#### TEXTE SOURCE:

# # #

En 1851, le phénomène des expositions de l’industrie devient universel. Sous la verrière du Crystal Palace de Londres imaginée par Joseph Paxton, les Anglais confirment leur primauté technique et commerciale. Temple de la Révolution industrielle, le bâtiment construit au cœur de Hyde Park accueille un grand nombre de pays venus présenter leurs dernières créations artistiques et manufacturières. Pour l’un des principaux rapporteurs britanniques, John Tallis, c’est la France qui offre, derrière le Royaume-Uni, l’exposition de la plus grande qualité. D’après l’auteur du compte rendu, les expositions des produits de l’industrie organisées par le passé à Paris portent leurs fruits : les objets présentés par les 1750 exposants révèlent un sens poussé du détail s’apparentant à ce que l’on pourrait aujourd’hui qualifier de véritable “scénographie”. Dans ce contexte, le plan du palais nous informe qu’au rez-de-chaussée, à proximité de l’artère dédiée aux locomotives, un large stand valorise les “machines en mouvement”. De fait, la compréhension et la promotion des métiers à imprimer et à filer ne peuvent difficilement se passer de l’animation.

Galerie des machines à l’exposition Crystal Palace de Londres en 1851
Anonyme, Galerie des machines à l’exposition Crystal Palace de Londres en 1851, s.d., World History Archive

Les coulisses de 1855

« Les machines qui ne peuvent être mises en action sans être directement alimentées de combustibles; -les machines incommodes par le bruit, par les odeurs, ou par l’encombrement qu’elles entraîneraient. C’est ainsi que les machines locomotives à vapeur, les machines à clous, les appareils distillatoires, les machines à battre, ne pourront être admises dans les galeries qu’à l’état de machines en repos »

# # #

#### MATÉRIEL:
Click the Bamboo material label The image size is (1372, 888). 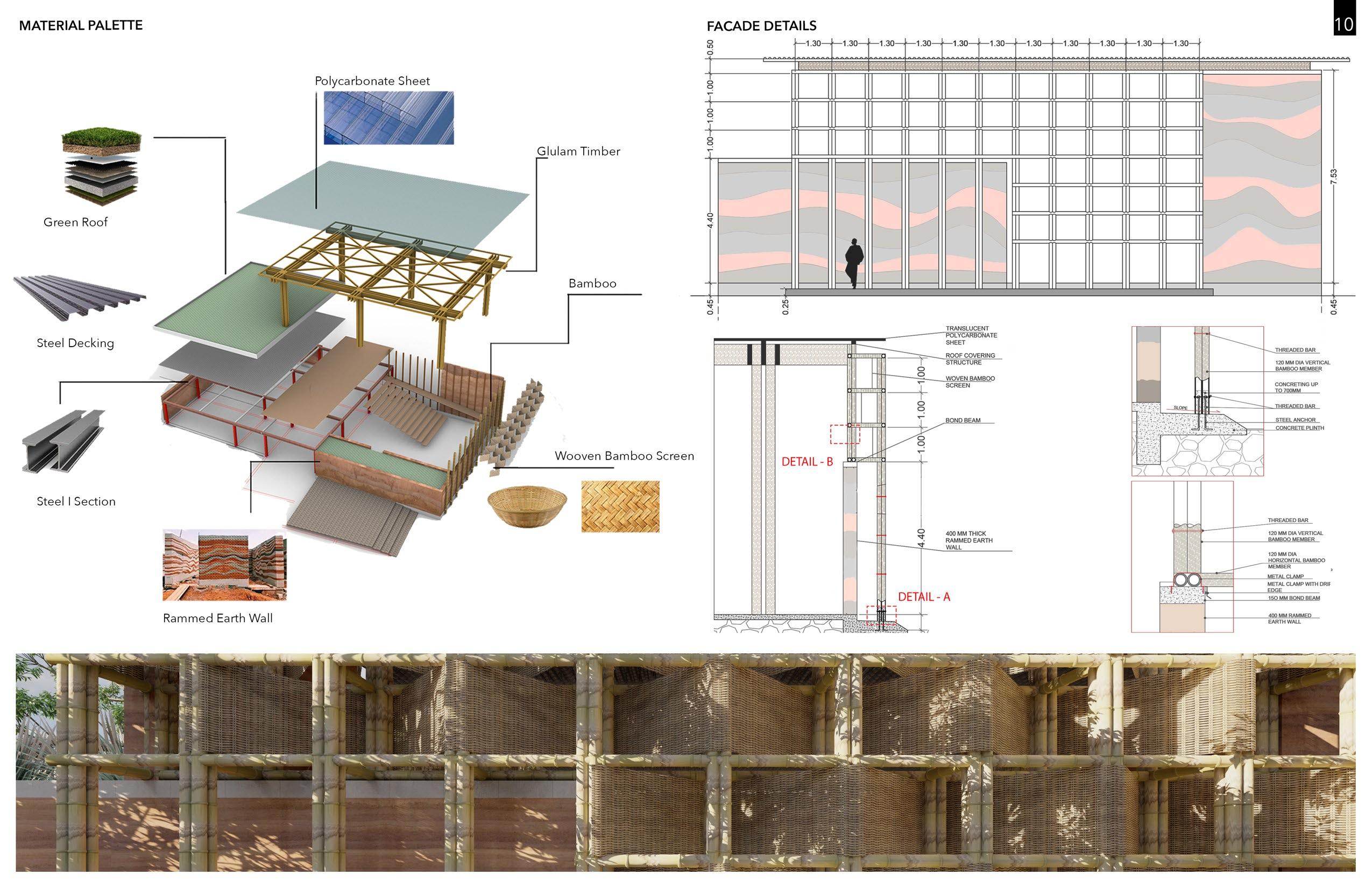tap(592, 284)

# # #

#### CONSIGNE:
Écrivez la suite du texte consacré aux machines présentées lors des expositions de 1851 et de 1855.

#### CORRIGÉ:
– Rapport sur l’Exposition universelle de 1855, Napoléon-Joseph-Charles-Paul Bonaparte, 1857

La manifestation londonienne a profondément marqué les esprits. Dans ce contexte, Paris se doit d’être à la hauteur. Quatre ans après le succès du Palais de Cristal, l’Hexagone inaugure à son tour sa première Exposition universelle. Le rapport rédigé par Napoléon-Joseph-Charles-Paul Bonaparte, cousin de l’Empereur, s’impose dans ce contexte comme un témoignage remarquable des préparatifs titanesques qu’a nécessité un tel événement. En effet, réunir autant d’exposants n’est pas une mince affaire, surtout quand il s’agit d’exposer des éléments aussi imposants que des matériels roulants. Le rédacteur souligne que l’organisation de la Galerie des machines a dans ce cadre engendré un certain nombre de compromis. L’auteur souligne notamment que les locomotives, dégageant bruits et odeurs, ne pouvaient être exposées que de manière statique.

Le train comme
espace d’apparat

Deux ans plus tard, alors que Londres inaugure son musée des Sciences, le train impérial révèle un aspect éminemment plus délicat du chemin de fer. Construit par la Compagnie du chemin de fer d’Orléans pour Napoléon III et son épouse Eugénie, cet ensemble se compose de six « wagons ». Exécutés sous la direction de l’ingénieur Camille Polonceau à partir des dessins d’Eugène Viollet-Le-Duc, ces espaces, véritables écrins, abritent salle à manger, office, salon des aides-de-camps, antichambre, salon d’honneur, chambre, cabinet de toilettes et garde-robe. Dans un ouvrage publié en 1857 par l’éditeur Bance, on apprend que cette composition a nécessité cinq mois de travail. Conservé à la Cité du Train, le salon n°6 des Aides-de-Camps témoigne de cette prouesse artistique. Restaurée dans les années 70 par les ateliers de Romilly, la voiture se distingue par sa livrée grenat et bleu d’outremer. L’aigle impérial et les colonnettes en bronze renforcent la préciosité de sa silhouette. À l’intérieur, les chiffres de l’Empereur se fondent dans un décor floral sophistiqué. Les essences de bois et les précieux textiles concourent au déploiement d’une atmosphère à la fois chaleureuse et solennelle. Symbolisant l’éclectisme alors en vogue, le salon n°6 s’impose dès lors comme un chef-d’œuvre en mouvement.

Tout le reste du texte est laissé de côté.